◆ 所给文段:
************

BZOJ3125city (插头DP)
题意:就是上一道formula的基础上限定某些格子只能竖着通过,某些只能横着通过。
还是括号表示。这个转移的时候特判一下就好了,具体实现基本和上一题一样。
#include<cstdio>
#include<cstring>
#include<cstdlib>
#include<cassert>
#include<iostream>
using namespace std;
#define LL long long
#define clr(a) memset(a,0,sizeof a)
#define rep(i,a,b) for(int i=a;i<=b;++i)
#define erp(i,a,b) for(int i=a;i>=b;--i)
#define getbit(x,y) (((x) >> ((y)<<1)) & 3)
#define bit(x,y) ((x)<<((y)<<1))
#define clrbit(x,i,j) ((x) & (~(3<<((i)<<1))) & (~(3<<((j)<<1))))
const int MAXS = 1000000, mo = 100003;
int n, m, ex, ey;
char a[15][15];
struct Node
{
int s, nxt;
LL val;
};
struct Hash
{
Node e[MAXS];
int adj[mo], ec;
void init()
{
memset(adj, -1, sizeof adj);
ec = 0;
}
void push(int s, LL v)
{
int ha = s%mo;
for (int i = adj[ha]; ~i; i=e[i].nxt)
if (e[i].s == s)

************

◆ 条目摘录:
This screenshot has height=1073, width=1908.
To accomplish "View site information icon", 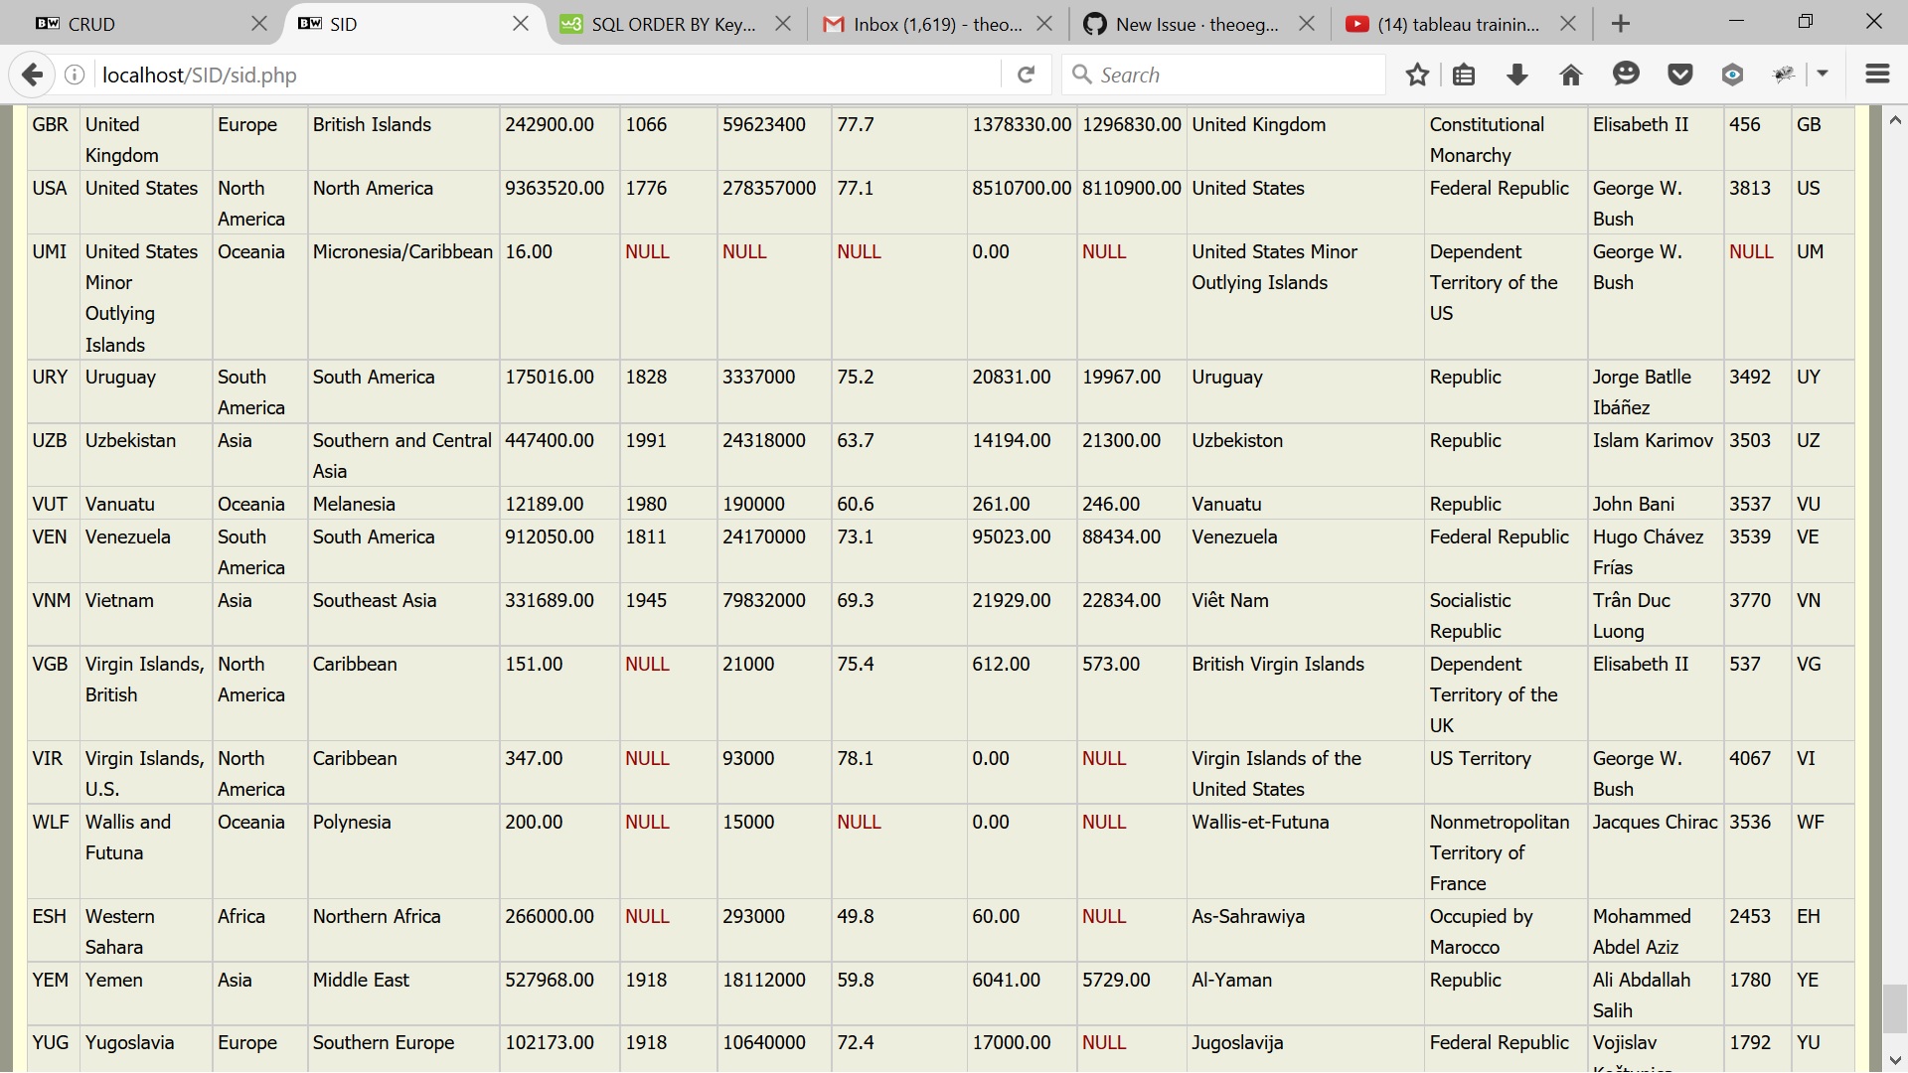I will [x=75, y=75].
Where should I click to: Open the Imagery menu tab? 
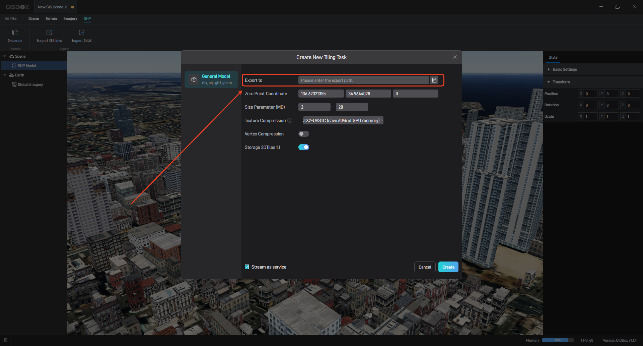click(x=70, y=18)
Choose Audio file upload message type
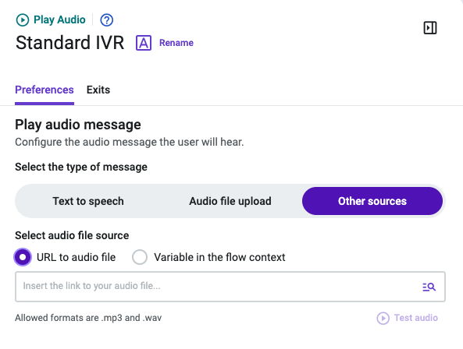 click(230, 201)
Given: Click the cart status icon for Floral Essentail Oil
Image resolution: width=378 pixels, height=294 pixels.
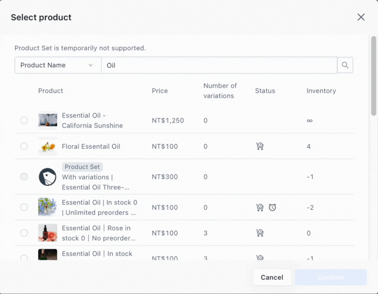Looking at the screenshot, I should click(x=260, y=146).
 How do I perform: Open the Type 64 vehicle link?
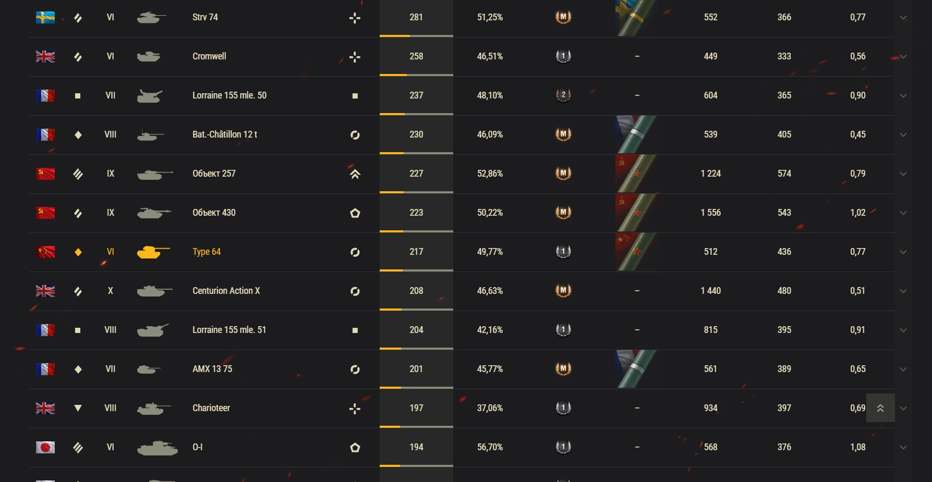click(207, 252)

************

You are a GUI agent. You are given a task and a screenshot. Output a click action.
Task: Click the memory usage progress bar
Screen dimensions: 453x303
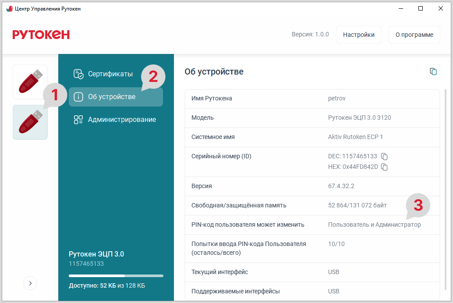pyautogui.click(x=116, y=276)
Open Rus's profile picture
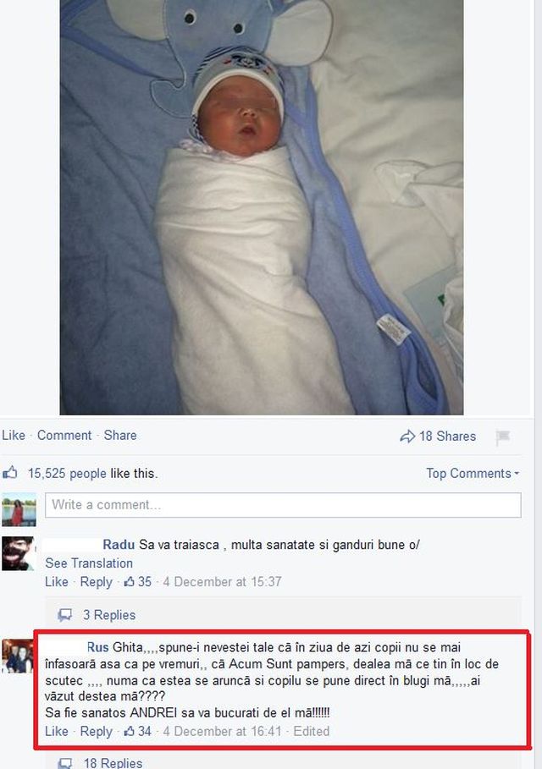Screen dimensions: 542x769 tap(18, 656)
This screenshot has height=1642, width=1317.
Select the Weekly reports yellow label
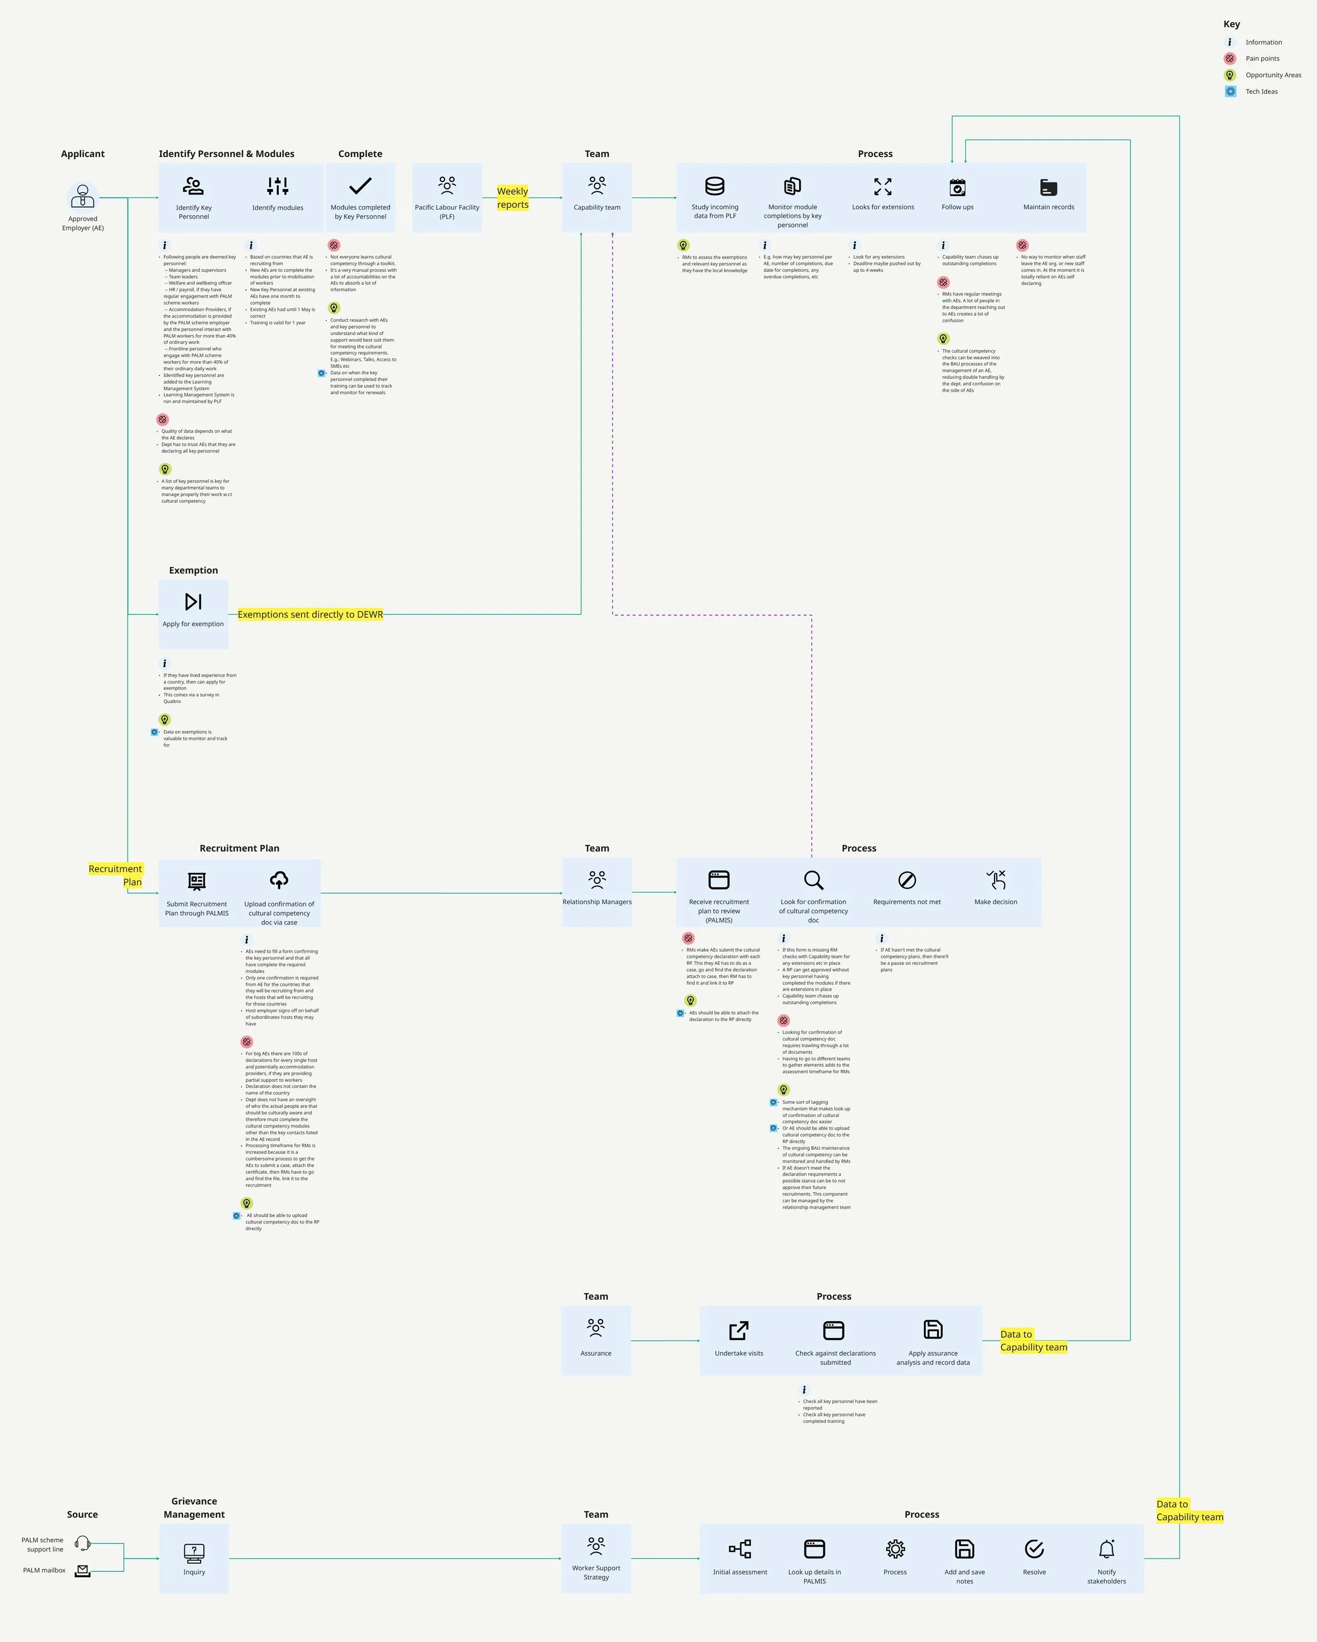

************

◆ 任务要求 1:
请抄写插头DP题解中从"BZOJ3125city (插头DP)"开始、到"getbit(x,y) (((x) >> ((y)<<1)) & 3)"结束的部分。
◆ 任务要求 2:
请从插头DP题解末尾停下的地方接着往下续写。
这些条目与上面的插头DP题解没有关系。

◆ 练习答案 1:
BZOJ3125city (插头DP)
题意:就是上一道formula的基础上限定某些格子只能竖着通过,某些只能横着通过。
还是括号表示。这个转移的时候特判一下就好了,具体实现基本和上一题一样。
#include<cstdio>
#include<cstring>
#include<cstdlib>
#include<cassert>
#include<iostream>
using namespace std;
#define LL long long
#define clr(a) memset(a,0,sizeof a)
#define rep(i,a,b) for(int i=a;i<=b;++i)
#define erp(i,a,b) for(int i=a;i>=b;--i)
#define getbit(x,y) (((x) >> ((y)<<1)) & 3)

◆ 练习答案 2:
{
e[i].val += v;
return;
}
e[ec].val = v, e[ec].s = s;
e[ec].nxt = adj[ha];
adj[ha] = ec++;
}
} dp[2];
inline int FindL(int st, int x)
{
int cnt = 1, s;
erp(i, x-1, 0)
{
s = (st >> (i<<1)) & 3;
if (s == 2) cnt++;
else if (s == 1) cnt--;
if (!cnt) return i;
}
return -1;
}
inline int FindR(int st, int x)
{
int cnt = 1, s;
rep(i, x+1, m)
{
s = (st >> (i<<1)) & 3;
if (s == 1) cnt++;
else if (s == 2) cnt--;
if (!cnt) return i;
}
return -1;
}
void work1(int i, int j, int cur) // '.'
{
dp[cur].init();
rep(k, 0, dp[cur^1].ec-1)
{
int L = getbit(dp[cur^1].e[k].s, j-1);
int U = getbit(dp[cur^1].e[k].s, j);
int s = clrbit(dp[cur^1].e[k].s, j-1, j);
LL las = dp[cur^1].e[k].val;
if (!L && !U)
{
if (i<n && j<m)
dp[cur].push(s|bit(1, j-1)|bit(2, j), las);
}
else if (!L)
{
if (i < n) dp[cur].push(s|bit(U, j-1), las);
if (j < m) dp[cur].push(s|bit(U, j), las);
}
else if (!U)
{
if (i < n) dp[cur].push(s|bit(L, j-1), las);
if (j < m) dp[cur].push(s|bit(L, j), las);
}
else if (L==1 && U==1)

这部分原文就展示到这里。